Testosterone Enanthate is one of the oldest and perhaps the most commonly used anabolic steroid of all time. Testosterone Enanthate is a slow acting release form of the testosterone hormone and would be the first large/long ester testosterone form used. Synthetic testosterone itself would be developed in the 1930’s. The first batches of testosterone manufactured would have no ester attached (Testosterone Suspension) and needless to say would be fast acting and require very frequent injections. In 1937 the first ester controlled testosterone would hit the market thanks to Schering and their new Testosterone Propionate product. This would allow for more control over the testosterone hormone by regulating its time release. However, in the early 1950’s a larger ester in Enanthate would be attached to the hormone thereby slowing down the hormone’s activity even more. Testosterone Enanthate would become the dominating testosterone form in the medical field and Testosterone Cypionate would join a few years later.
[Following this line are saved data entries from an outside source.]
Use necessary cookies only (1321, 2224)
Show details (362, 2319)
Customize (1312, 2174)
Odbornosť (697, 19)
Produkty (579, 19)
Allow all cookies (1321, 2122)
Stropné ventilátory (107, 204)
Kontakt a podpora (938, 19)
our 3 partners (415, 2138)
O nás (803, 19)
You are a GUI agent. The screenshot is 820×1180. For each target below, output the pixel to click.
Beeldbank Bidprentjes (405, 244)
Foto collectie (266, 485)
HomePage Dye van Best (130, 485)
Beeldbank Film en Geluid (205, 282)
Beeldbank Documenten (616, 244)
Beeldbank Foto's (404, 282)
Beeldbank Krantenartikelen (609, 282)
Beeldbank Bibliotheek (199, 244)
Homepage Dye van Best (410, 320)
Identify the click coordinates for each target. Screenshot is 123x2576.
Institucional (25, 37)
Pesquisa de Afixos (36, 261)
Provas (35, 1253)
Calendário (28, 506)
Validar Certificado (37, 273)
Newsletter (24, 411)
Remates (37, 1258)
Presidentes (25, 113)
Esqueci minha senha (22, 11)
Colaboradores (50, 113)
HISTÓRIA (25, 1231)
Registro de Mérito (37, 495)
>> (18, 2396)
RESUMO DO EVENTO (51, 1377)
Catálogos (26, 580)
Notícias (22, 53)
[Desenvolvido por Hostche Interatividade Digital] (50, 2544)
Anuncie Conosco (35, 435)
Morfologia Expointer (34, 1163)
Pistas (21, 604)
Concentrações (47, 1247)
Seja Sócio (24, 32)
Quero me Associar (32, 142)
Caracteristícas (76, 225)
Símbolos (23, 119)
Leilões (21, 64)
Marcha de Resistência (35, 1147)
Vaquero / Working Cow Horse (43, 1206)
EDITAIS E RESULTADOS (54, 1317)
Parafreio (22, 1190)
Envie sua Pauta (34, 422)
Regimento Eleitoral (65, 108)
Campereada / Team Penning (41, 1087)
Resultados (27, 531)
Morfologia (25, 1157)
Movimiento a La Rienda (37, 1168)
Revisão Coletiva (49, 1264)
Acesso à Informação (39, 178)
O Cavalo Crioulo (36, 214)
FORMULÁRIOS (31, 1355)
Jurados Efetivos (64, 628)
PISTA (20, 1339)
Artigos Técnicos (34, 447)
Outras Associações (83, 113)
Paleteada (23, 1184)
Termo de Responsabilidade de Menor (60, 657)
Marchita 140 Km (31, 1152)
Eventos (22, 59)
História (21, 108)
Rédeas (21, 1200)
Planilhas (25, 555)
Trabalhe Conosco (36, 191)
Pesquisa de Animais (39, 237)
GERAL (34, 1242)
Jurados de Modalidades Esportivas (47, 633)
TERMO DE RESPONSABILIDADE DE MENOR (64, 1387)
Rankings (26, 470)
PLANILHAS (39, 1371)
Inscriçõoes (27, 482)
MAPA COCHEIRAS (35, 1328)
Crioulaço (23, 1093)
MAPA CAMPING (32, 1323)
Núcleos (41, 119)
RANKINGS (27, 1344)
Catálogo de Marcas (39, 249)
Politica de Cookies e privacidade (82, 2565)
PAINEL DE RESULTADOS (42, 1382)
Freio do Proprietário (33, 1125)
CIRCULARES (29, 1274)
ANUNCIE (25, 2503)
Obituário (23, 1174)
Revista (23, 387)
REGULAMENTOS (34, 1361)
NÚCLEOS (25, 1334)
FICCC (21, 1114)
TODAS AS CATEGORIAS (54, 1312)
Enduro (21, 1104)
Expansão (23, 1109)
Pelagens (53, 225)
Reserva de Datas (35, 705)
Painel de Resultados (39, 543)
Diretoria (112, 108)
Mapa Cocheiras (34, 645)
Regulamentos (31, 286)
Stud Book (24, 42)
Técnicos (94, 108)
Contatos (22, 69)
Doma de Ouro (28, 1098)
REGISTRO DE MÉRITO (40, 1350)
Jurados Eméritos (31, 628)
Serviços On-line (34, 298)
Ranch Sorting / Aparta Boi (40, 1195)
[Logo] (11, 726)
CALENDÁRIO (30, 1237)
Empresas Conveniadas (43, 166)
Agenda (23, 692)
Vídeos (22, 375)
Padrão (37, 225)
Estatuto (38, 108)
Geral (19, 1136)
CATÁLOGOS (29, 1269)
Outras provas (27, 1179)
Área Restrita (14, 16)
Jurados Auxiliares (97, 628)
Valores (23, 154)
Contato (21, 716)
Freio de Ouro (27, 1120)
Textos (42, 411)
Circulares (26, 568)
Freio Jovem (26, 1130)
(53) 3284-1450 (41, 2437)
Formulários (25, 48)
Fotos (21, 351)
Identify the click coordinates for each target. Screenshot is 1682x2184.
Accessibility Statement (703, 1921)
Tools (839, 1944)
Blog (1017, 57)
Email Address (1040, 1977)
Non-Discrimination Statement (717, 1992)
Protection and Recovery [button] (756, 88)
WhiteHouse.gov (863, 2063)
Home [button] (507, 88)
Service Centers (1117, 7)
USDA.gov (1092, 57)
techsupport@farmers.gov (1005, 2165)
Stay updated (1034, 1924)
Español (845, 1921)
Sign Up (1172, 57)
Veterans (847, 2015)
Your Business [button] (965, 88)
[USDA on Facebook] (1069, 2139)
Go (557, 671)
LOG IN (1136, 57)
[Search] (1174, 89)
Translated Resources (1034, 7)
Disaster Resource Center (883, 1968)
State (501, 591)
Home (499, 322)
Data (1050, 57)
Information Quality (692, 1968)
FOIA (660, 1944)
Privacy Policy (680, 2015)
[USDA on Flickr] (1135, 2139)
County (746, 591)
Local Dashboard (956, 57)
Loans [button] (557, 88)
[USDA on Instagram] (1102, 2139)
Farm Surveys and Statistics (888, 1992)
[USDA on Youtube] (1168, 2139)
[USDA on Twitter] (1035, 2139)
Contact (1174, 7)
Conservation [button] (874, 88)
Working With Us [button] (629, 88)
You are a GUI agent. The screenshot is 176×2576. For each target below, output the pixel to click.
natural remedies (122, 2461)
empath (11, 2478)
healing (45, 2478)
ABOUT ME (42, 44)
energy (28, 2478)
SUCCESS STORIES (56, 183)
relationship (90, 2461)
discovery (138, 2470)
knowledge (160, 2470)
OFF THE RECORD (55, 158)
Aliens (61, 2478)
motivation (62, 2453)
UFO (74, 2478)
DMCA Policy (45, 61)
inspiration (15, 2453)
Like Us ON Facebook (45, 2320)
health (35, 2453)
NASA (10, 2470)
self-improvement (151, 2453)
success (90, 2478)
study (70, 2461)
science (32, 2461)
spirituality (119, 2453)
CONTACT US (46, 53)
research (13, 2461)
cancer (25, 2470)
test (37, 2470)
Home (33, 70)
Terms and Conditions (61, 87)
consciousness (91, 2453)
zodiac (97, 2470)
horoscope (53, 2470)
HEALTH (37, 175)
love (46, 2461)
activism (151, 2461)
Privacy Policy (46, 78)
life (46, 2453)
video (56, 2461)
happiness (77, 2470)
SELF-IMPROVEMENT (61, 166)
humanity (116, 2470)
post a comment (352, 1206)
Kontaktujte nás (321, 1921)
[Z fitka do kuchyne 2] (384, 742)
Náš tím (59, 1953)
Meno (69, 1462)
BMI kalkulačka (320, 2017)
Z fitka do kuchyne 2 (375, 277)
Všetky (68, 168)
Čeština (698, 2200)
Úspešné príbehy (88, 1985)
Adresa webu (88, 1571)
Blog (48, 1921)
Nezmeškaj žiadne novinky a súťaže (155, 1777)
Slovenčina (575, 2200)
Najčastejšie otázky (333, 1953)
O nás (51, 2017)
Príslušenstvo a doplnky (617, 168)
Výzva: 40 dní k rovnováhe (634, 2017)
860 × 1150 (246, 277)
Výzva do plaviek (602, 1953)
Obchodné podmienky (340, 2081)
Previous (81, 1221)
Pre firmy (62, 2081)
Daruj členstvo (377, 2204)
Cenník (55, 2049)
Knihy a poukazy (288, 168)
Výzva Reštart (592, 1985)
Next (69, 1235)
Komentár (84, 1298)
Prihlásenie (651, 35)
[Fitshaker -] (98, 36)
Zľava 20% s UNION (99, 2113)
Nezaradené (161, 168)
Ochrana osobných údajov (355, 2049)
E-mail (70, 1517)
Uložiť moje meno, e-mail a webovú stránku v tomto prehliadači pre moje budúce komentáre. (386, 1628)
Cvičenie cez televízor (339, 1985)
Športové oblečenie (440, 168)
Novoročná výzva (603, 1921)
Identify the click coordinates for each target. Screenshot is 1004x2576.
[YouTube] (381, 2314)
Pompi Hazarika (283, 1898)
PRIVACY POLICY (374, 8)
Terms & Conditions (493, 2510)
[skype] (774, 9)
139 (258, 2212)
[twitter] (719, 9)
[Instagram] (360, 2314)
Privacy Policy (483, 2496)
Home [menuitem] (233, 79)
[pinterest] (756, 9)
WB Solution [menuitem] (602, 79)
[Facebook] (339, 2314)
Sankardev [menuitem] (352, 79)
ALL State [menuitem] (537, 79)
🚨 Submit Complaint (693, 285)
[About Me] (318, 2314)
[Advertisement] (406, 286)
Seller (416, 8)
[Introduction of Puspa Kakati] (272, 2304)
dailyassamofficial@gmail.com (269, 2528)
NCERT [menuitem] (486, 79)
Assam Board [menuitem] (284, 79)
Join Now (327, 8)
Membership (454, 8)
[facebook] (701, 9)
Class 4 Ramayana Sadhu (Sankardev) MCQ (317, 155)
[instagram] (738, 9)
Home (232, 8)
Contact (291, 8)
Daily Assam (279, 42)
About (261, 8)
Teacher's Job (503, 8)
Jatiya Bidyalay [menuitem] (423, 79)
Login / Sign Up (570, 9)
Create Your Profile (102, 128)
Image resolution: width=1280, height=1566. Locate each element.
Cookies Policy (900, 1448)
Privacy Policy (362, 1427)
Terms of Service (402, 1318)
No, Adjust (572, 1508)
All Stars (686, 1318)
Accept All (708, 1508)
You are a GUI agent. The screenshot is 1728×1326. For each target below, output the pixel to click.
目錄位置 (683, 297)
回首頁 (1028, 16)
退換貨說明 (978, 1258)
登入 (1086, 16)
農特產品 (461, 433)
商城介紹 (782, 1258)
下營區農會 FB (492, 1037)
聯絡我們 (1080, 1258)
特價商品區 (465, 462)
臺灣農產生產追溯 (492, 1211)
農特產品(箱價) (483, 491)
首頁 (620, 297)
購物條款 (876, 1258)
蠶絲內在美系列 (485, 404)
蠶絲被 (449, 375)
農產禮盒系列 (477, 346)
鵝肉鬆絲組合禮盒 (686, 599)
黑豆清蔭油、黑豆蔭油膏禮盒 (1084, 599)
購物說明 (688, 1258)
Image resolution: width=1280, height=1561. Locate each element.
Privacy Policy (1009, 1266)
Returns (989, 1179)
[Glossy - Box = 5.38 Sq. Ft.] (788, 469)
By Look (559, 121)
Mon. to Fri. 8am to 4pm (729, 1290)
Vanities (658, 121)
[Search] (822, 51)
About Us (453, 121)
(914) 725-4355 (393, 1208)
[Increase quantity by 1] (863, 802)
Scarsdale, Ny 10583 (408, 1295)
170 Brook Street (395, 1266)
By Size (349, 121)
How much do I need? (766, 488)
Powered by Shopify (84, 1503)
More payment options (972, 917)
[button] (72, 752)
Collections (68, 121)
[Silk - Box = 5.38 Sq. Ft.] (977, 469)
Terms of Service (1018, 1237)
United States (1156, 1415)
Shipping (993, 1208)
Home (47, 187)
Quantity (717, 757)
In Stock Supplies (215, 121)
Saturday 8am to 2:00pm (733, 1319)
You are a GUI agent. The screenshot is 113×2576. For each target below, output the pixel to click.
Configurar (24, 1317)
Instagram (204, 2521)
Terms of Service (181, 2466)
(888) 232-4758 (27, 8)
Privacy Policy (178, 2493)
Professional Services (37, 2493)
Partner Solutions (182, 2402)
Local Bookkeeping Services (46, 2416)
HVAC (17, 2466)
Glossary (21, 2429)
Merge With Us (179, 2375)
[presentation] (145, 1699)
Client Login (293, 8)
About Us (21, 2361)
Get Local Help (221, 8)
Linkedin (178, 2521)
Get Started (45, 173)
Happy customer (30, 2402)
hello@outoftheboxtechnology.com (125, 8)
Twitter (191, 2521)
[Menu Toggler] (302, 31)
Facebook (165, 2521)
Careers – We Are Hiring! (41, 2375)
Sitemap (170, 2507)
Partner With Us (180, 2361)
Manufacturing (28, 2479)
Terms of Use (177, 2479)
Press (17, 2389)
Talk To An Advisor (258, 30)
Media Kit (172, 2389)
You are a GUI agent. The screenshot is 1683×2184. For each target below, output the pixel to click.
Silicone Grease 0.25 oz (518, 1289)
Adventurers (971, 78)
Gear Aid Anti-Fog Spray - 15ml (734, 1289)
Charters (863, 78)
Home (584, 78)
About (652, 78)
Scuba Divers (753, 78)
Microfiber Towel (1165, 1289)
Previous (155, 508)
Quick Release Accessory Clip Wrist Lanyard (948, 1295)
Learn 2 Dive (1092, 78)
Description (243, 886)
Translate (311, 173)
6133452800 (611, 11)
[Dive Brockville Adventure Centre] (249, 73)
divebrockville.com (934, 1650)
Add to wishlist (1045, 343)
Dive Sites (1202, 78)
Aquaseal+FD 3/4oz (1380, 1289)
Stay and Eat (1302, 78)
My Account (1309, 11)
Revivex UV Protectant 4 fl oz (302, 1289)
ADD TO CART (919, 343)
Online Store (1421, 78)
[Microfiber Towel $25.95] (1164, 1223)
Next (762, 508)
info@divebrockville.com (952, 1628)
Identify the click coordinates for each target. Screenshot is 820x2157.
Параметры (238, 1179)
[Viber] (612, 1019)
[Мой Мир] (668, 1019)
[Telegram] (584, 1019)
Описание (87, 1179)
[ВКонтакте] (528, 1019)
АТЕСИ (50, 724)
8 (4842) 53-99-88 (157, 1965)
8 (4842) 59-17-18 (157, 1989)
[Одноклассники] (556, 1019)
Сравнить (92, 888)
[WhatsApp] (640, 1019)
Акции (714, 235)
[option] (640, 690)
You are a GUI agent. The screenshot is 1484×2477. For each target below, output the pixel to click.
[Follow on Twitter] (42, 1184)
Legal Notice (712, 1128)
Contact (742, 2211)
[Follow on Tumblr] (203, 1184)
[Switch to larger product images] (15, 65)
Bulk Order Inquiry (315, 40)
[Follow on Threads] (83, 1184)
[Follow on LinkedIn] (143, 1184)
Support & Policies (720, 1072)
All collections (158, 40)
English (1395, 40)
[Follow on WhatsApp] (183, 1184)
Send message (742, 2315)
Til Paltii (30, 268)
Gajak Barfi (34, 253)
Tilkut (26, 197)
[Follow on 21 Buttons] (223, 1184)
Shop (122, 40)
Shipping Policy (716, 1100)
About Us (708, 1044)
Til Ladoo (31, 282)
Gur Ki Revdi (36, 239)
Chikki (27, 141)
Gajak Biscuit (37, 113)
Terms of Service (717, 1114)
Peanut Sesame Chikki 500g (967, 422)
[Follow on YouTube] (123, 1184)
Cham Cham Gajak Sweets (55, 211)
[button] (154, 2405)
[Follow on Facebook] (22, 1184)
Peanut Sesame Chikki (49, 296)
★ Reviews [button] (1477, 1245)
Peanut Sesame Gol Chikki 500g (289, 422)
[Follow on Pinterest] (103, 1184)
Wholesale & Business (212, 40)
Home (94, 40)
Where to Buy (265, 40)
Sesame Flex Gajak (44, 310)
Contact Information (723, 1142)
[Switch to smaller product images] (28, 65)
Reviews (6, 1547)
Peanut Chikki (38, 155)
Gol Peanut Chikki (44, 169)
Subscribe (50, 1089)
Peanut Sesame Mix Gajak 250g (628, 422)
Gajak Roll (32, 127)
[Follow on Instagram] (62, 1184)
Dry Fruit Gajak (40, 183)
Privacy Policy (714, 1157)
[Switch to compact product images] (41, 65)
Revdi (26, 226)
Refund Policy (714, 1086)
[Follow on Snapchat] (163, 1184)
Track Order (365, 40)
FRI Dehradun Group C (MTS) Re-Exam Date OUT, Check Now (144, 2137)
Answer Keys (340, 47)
The difference in Testosterone Enanthate and Testosterone Cypionate is largely inconsequential.
Testosterone Enanthate is one of the most commonly used testosterones for the treatment of low testosterone. It is also extremely popular in performance enhancing circles. This is one of the most affordable anabolic steroids on the market, it’s highly versatile, tolerated well by most all adult men and its supply is through the roof.
Testosterone Enanthate is an anabolic steroid that is perfect for all levels of use. This is the perfect anabolic steroid for the first time steroid user and will be equally effective for the individual with a lot of time in the saddle. It will carry with it possible side effects but we will also find they are very easy to control.
Testosterone aromatizes very easily and therefore estrogen build-up and side effects can become an issue for users sensitive to these problems or those choosing to use a high dose of this compound. Therefore, when using Testosterone, athletes often choose in incorporate anti-estrogens like Nolvadex and Arimidex.
Testosterone use will quickly shut down the body’s natural production of the hormone, thus making a proper PCT plan essential for restoring the body’s natural function and maintaining gains as best as possible after use of the steroid has been discontinued. At cycle’s end, athletes often choose to use a combination of Clomid, Nolvadex, and HCG for a period of 3-4 weeks in order to restore pituitary gland and testes operation quickly and effectively.
T-400 should administered once a week.
Testosterone recommended dosage for men 250-1000mg/week.
Testosterone is not recommended for women.